WHAT THE TASK ASKS: Give again the lines from the line with "This screenshot has width=896, height=1350." to the last line of the records, exactly and in full. Do not carry over any pictures.

ENTRIES SHOWN:

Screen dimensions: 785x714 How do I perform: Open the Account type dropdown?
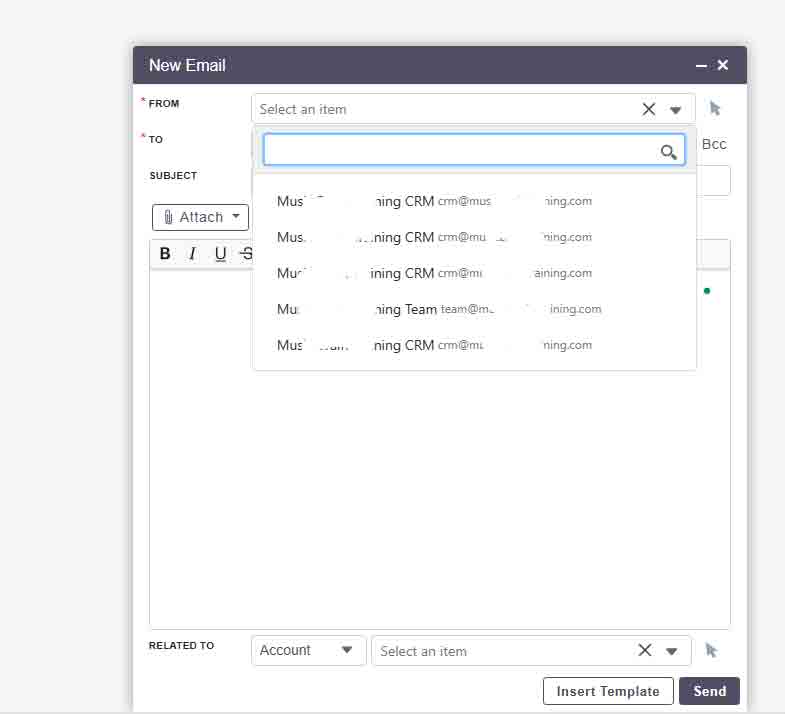307,651
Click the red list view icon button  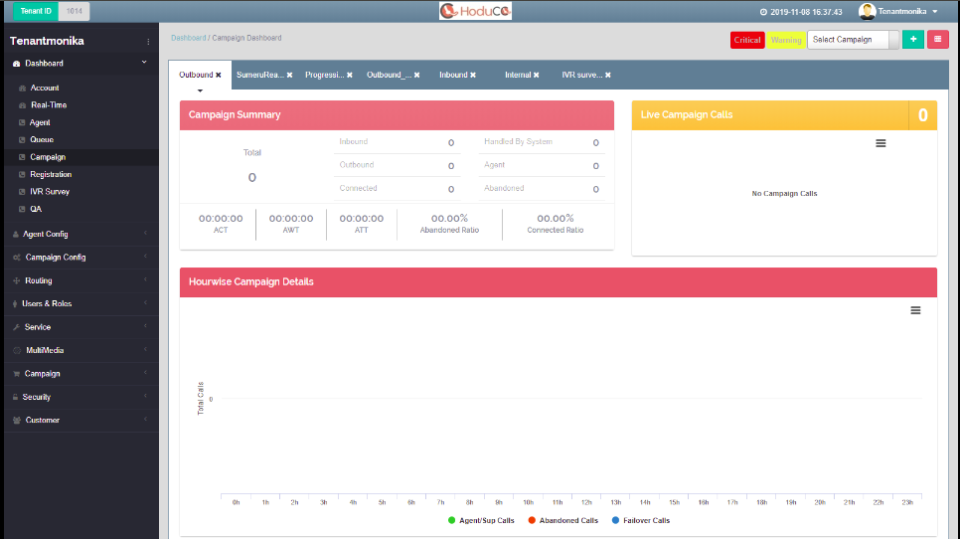[938, 40]
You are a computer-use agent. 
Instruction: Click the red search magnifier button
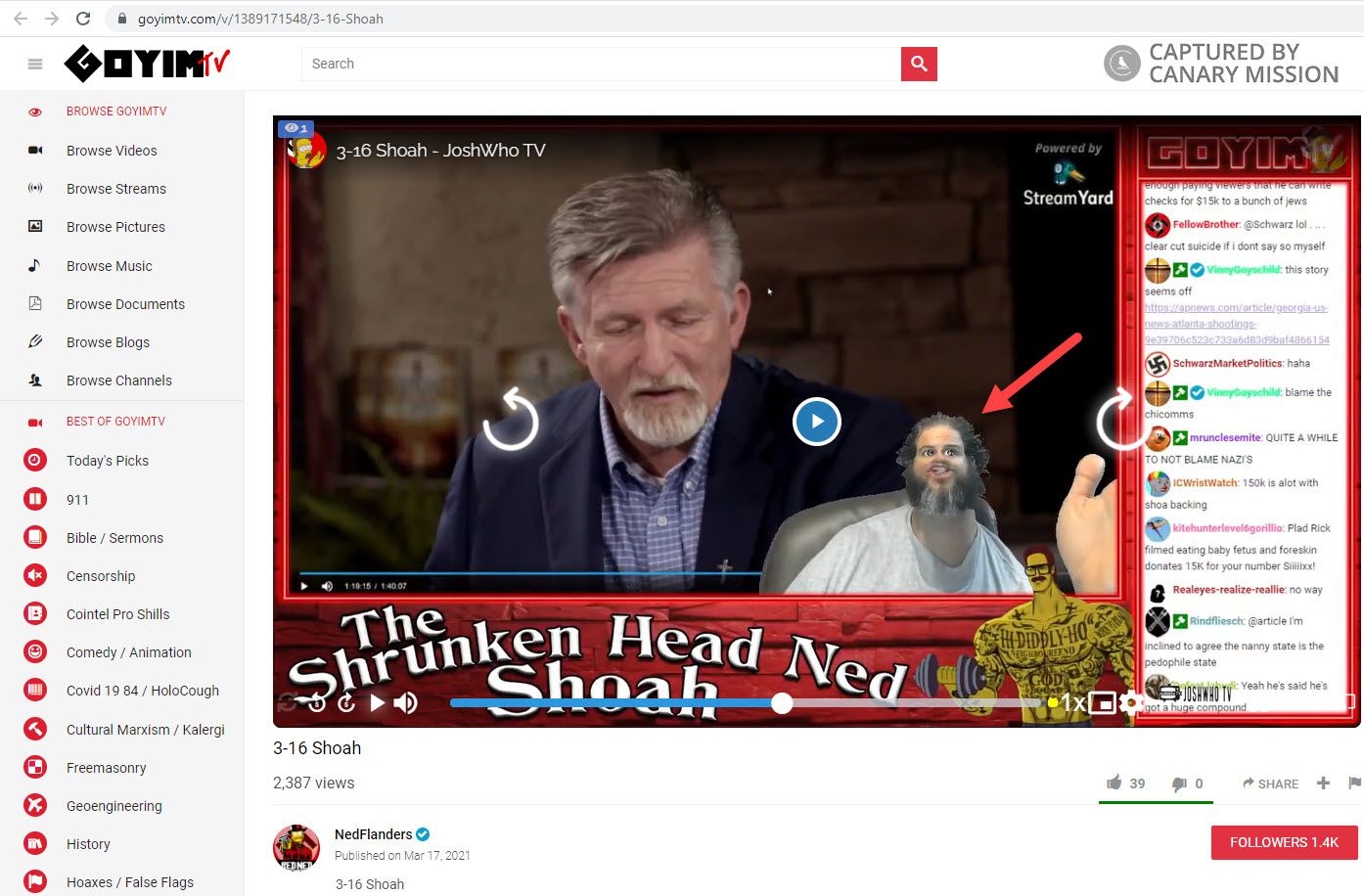coord(919,64)
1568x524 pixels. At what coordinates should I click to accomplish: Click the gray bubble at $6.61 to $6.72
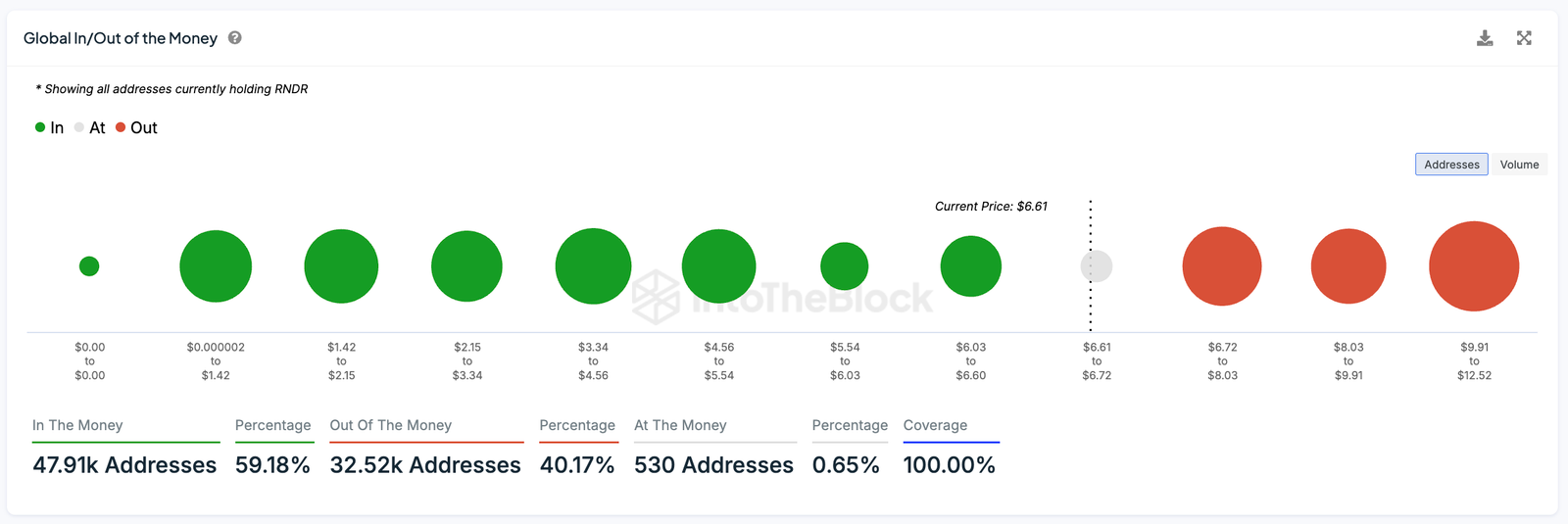(1097, 266)

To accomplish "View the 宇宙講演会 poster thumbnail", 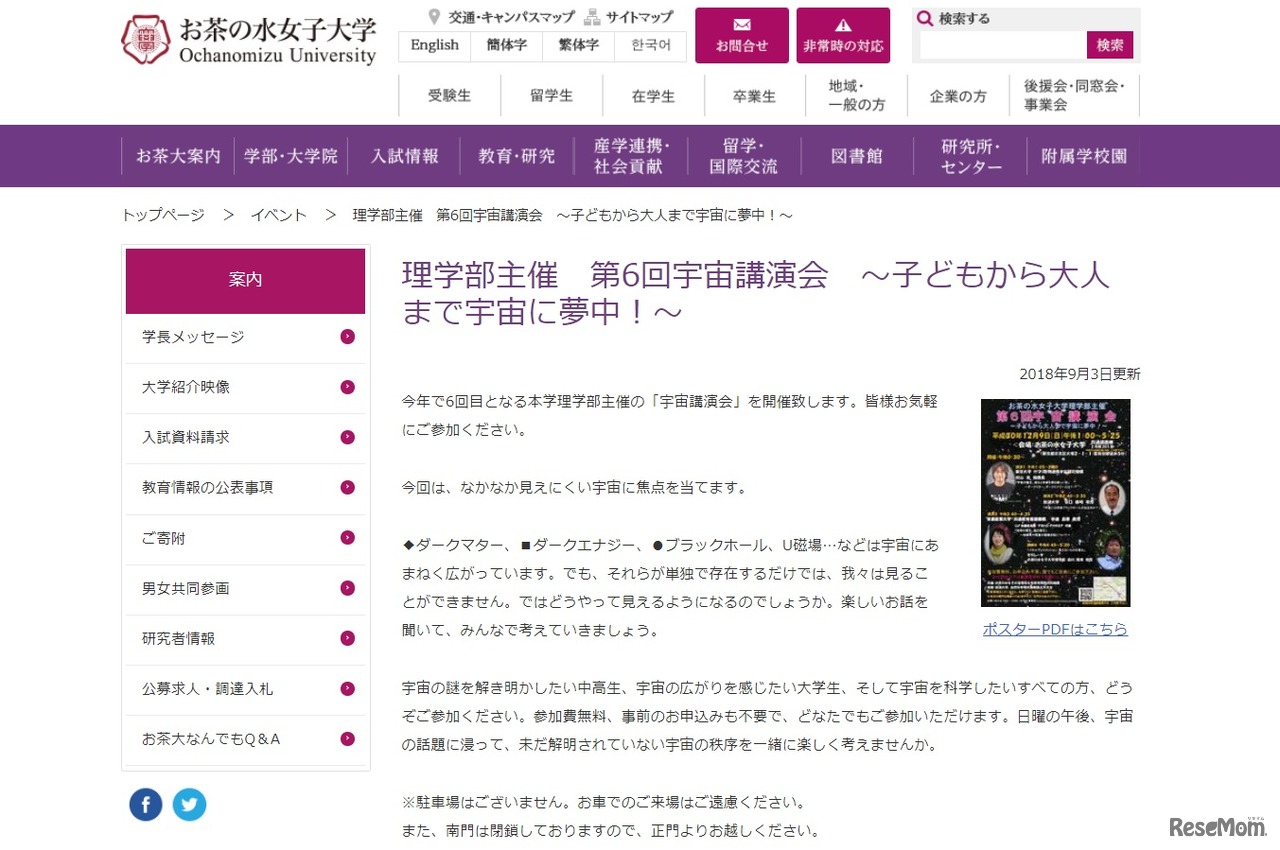I will (1053, 503).
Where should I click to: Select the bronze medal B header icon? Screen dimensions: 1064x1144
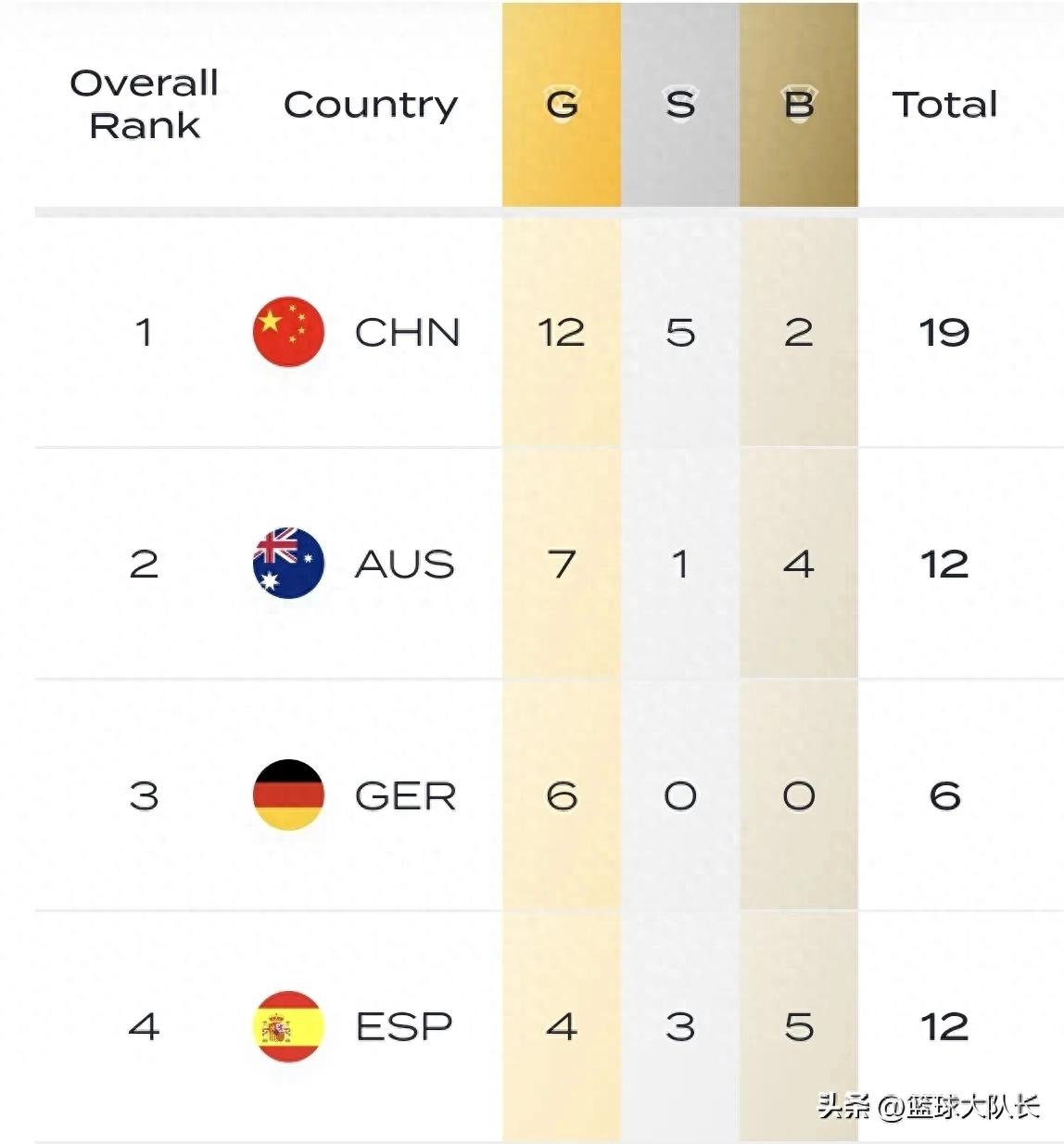[799, 104]
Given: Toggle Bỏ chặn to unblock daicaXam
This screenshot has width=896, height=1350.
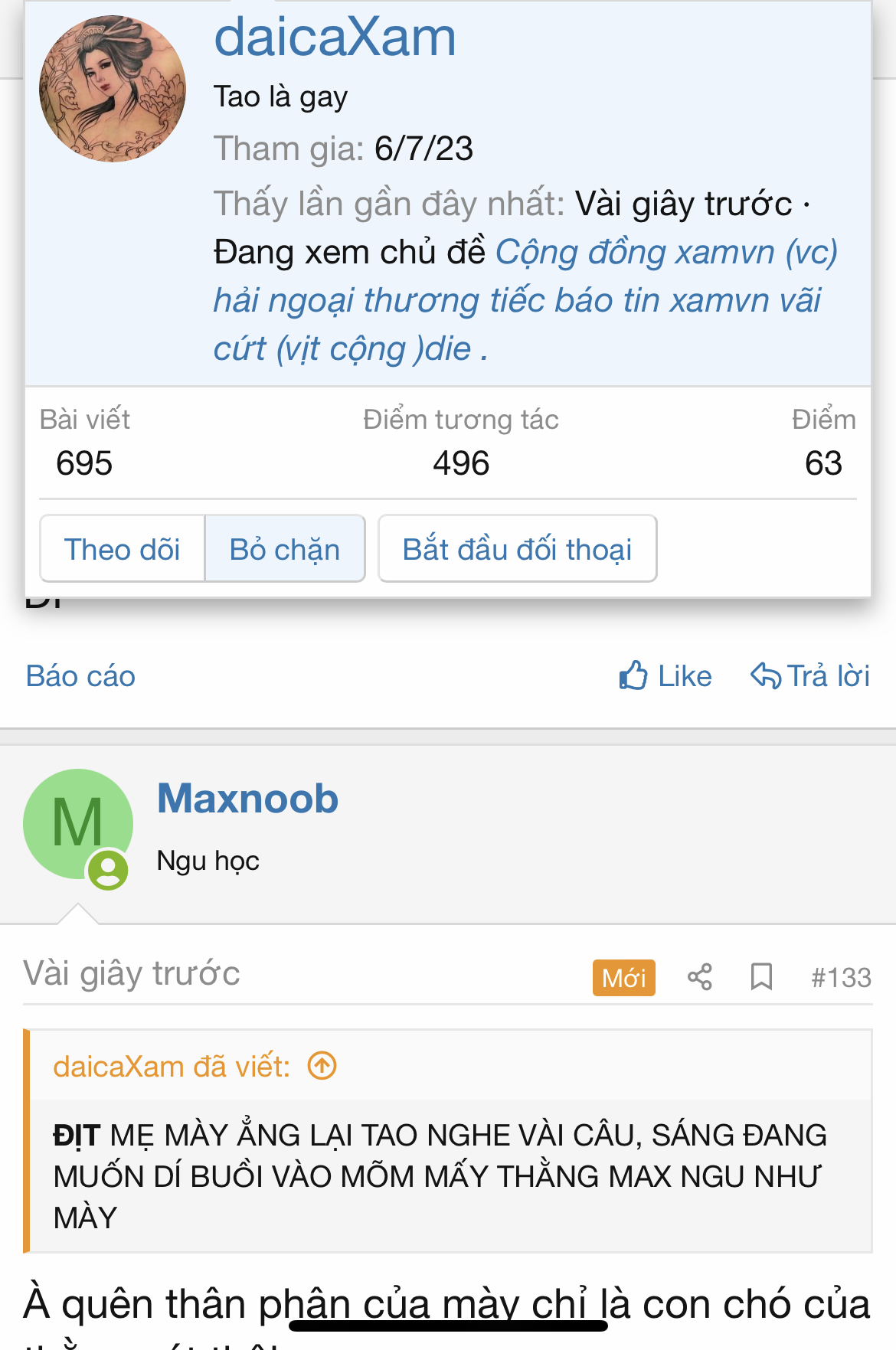Looking at the screenshot, I should pyautogui.click(x=285, y=549).
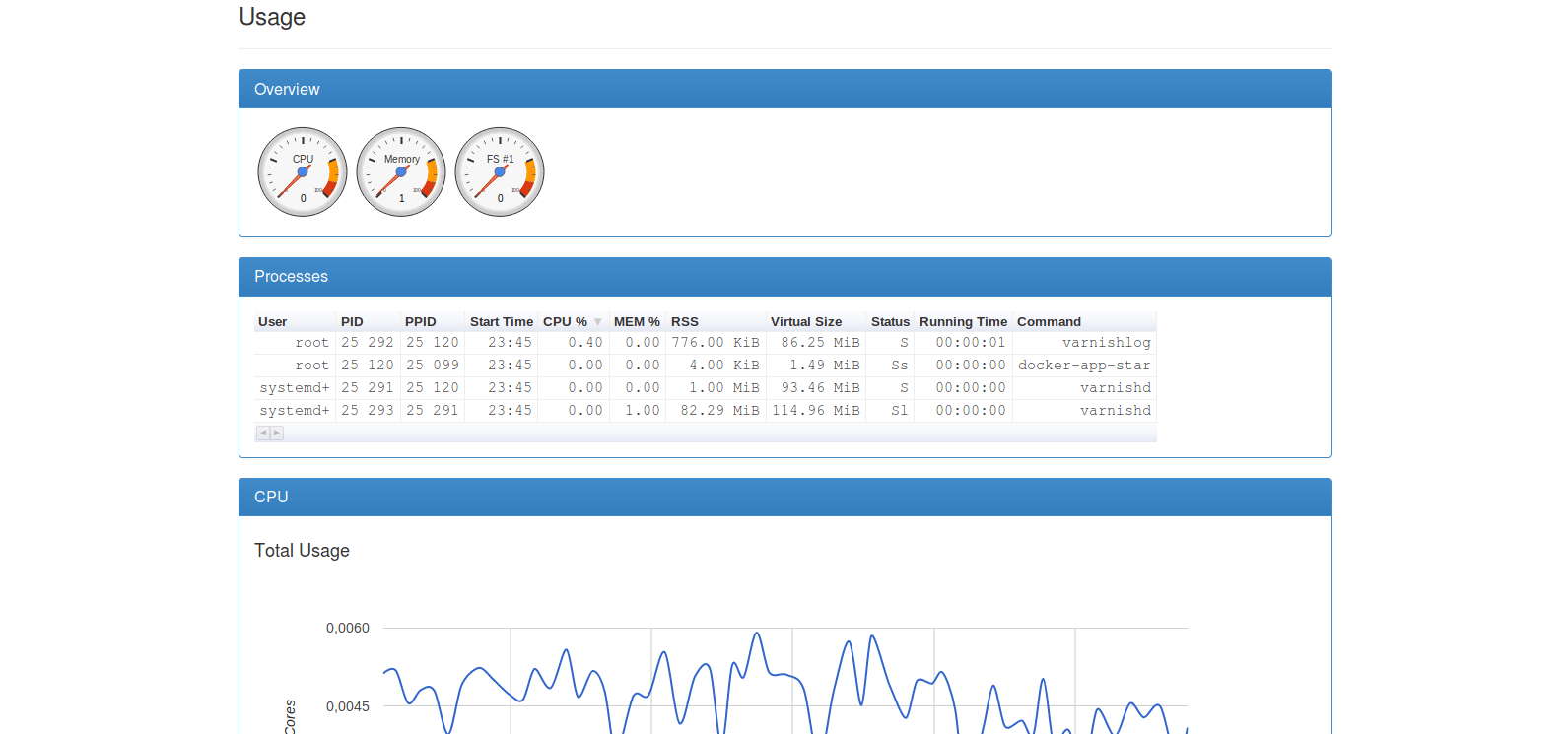Sort table by PPID column header
1568x734 pixels.
pyautogui.click(x=420, y=322)
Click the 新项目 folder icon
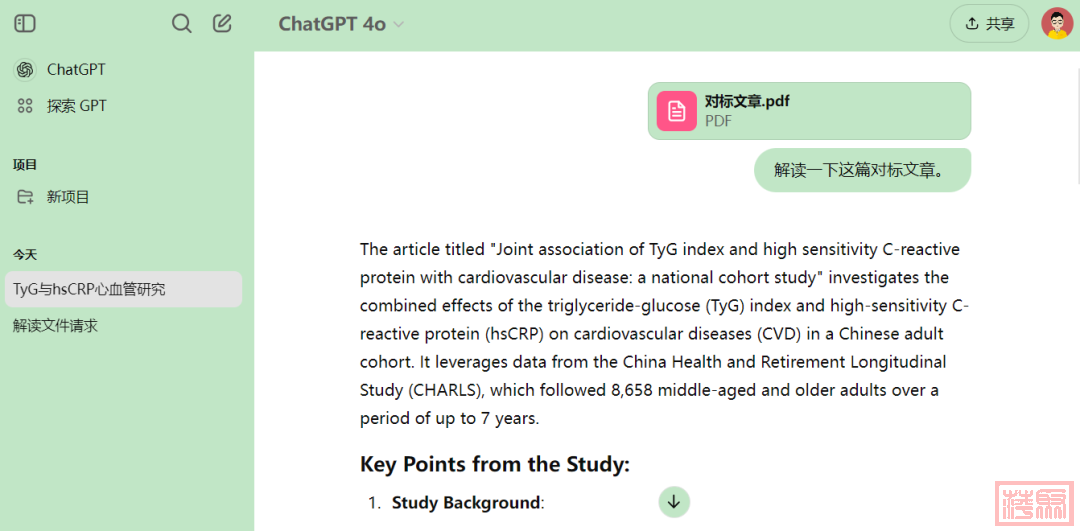The image size is (1080, 531). pyautogui.click(x=25, y=197)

SOLUTION TO THE PROBLEM:
This screenshot has width=896, height=1350.
Looking at the screenshot, I should pyautogui.click(x=285, y=549).
Sort table by PPID column header
1568x734 pixels.
pyautogui.click(x=420, y=322)
Click the 新项目 folder icon
The image size is (1080, 531). pyautogui.click(x=25, y=197)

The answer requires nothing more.